A ‘category’ is a group of products with similar attributes which are distinct from other products. Thus, a category is an assortment of items that a customer sees as reasonable substitutes of each other. So, products of the same category can be stored, stacked and sold in a similar manner. Therefore, a category is a group of products with similar traits which meet a consumer need so that the products are inter-related or substitutable. Examples of a few categories are: Beverages, Cooking Oils, Shampoos, Shaving Products, Toys and Games etc.

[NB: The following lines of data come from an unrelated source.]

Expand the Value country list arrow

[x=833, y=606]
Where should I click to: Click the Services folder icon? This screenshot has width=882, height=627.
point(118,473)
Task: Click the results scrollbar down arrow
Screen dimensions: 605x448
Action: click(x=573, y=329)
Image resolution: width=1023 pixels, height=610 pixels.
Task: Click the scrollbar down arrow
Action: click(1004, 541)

Category Management can be defined as: “The distributor/supplier process of maximizing sales and profits while enhancing product value and customer experience by managing categories as SBUs and producing enhanced business results by focusing on delivering customer value”.
So, ‘Category Management’ is a process of maximizing sales and profits while enhancing product value and customer experience. The main aim of category management is to gain a better understanding of consumer needs which would ultimately form the basis for retailers’ & suppliers’ strategies, goal and work processes. Hence, the concept of category management leads to better Efficient Consumer Response (ECR). Efficient Consumer Response (ECR) in turn leads to reduced costs, controlled inventory levels and efficient replenishment or refilling of stock. Thus, category management provides renewed opportunities to meet consumer needs and at the same time achieve competitive advantage as well as lower costs through greater work process efficiencies.
For effective and efficient Category Management, it is important to have the active involvement of all stake holders, manufacturer, retailer and customer. So, effective category management can be achieved by partnership between retailer and manufacturer. Also, the buying behavior and preferences of the customer is understood by actively engaging the customer to gain more profits.